In 2005, the bankruptcy code was redesigned by the banking oligarchs to stick it to the average American yet again. That is why if we look at quarterly filings, we see an enormous spike in 2005 before the modern debtors’ prison made its way back:
The spike above is enormous because this happened in a supposedly booming economic time. Since bankruptcy always involves debt, this bubble decade induced by debt was a perfect breeding ground for bankruptcy. Many unable to pay their debts saw the writing on the wall and filed before the new law took effect in 2006. Even with the new stringent measures bankruptcy filings have been soaring and are now up 104 percent from 2007. This is happening because 27 million Americans are unemployed or underemployed and it is hard to squeeze any payment out of someone with no income.
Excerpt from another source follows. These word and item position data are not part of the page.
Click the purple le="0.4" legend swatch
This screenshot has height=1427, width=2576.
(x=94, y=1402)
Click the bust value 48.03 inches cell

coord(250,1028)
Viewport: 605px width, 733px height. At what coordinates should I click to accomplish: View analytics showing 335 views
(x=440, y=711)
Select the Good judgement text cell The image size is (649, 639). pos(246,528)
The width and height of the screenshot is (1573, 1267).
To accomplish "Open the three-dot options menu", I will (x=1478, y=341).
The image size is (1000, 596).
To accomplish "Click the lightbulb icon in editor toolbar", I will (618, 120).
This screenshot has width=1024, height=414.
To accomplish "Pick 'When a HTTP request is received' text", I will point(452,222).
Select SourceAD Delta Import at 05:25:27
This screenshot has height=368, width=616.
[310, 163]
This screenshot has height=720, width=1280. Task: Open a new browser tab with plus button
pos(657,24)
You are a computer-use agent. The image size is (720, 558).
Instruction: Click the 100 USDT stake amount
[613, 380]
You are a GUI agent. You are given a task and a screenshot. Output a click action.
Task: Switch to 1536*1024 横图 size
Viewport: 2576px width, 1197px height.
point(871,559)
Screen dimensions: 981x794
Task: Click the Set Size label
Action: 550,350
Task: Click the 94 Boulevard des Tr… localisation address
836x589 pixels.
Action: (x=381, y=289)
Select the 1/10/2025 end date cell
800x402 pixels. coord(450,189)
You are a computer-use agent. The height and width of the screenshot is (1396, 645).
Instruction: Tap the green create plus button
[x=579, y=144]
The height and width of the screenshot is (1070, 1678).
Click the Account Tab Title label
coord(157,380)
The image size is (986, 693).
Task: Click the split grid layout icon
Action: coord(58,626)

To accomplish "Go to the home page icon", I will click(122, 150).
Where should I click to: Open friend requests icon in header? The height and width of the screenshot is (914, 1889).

65 percent of all U.S. consumer filed bankruptcies are Chapter 7 cases. In a Chapter 7, the individual surrenders their non-exempt property to a trustee that then liquidates the unsecured property. Usually a home is protected in a Chapter 7 bankruptcy. That is, unless a home is underwater and is the financial reason for bankruptcy. In that case, many homeowners will simply allow the home to go into foreclosure and with 300,000 foreclosure filings a month this is what is happening. After the unsecured property is liquidated, the debtor usually has much of the debt discharged.
But what happened in 2005 was a “means test” was added to the bankruptcy process. Someone that failed to meet the means test would have their case dismissed and possibly have their case converted into a Chapter 13. With Chapter 13, the debtor still holds onto the property but needs to allocate a portion of their income to debt repayment. If you want to look at the HAMP program that is trying to rework hundreds of thousands of mortgages, this is a mini Chapter 13. On the surface it sounds good. But in reality, this is only a method of siphoning off more money from struggling debtors by the banking oligarchy. The average American in many of these cases is simply unable to pay their debts. A large reason for our economic problems stems from too much debt given to too many people. On a yearly basis bankruptcy filings are still rolling up:
Now if things were recovering why would bankruptcies still be going up? The fact of the matter is that many Americans are seeing nothing of the recovery. The fact that many of the cases are Chapter 7 means that even with the more stringent means tests, many simply do not have the means to pay their debts. A program like HAMP, in states where housing has fallen by 30, 40, or even 50 percent is a Chapter 13 for a home. On the surface it looks like a helping hand to a homeowner in distress. But in reality, it is a way for banks to protect their bottom line without confronting the massive onslaught of foreclosures that would result. The borrower in many cases is still struggling but the banks at least have a little bit of cash flow from the place and can claim the home is still worth the inflated asset value they secured a note with.
Things are so tough, that you have people asking if they don’t have to pay bills to companies that have filed bankruptcy:
“(Cleveland) The fact that the retailer went broke does not mean that its credit customers get to keep the merchandise they have not yet fully paid for,” says Cleveland bankruptcy attorney Richard Nemeth.
He says that, if you haven’t already, you can expect to hear from the court-appointed trustee, who will request you pay the loan as agreed.
You should, however, be able to reduce the loan balance by the cost of the soon-to-be-worthless extended service plan.
These kinds of extended service plans usually involve simple maintenance like cleanings and prong-tightenings, and they may cover lost stones.”
I know some think that people that file for bankruptcy at times are trying to game the system. This is just another myth perpetuated by the corporate welfare banking system. In fact, according to the ABA over 85 percent of Chapter 7 filings are “no-asset filings” meaning there are no assets for creditors to go after to recover the debt. Average Americans are still struggling with the real problems of the real economy.
So it should come as no surprise that bankruptcy filings are still trending up. Without employers hiring and unemployment still high, we can expect more and more Americans to reach the end of their rope. But also, with $3 trillion in commercial real estate coming due in the next five years starting in 2010 we will expect many businesses to also file for bankruptcy protection. The real economy is telling us something very different from the stock ticker.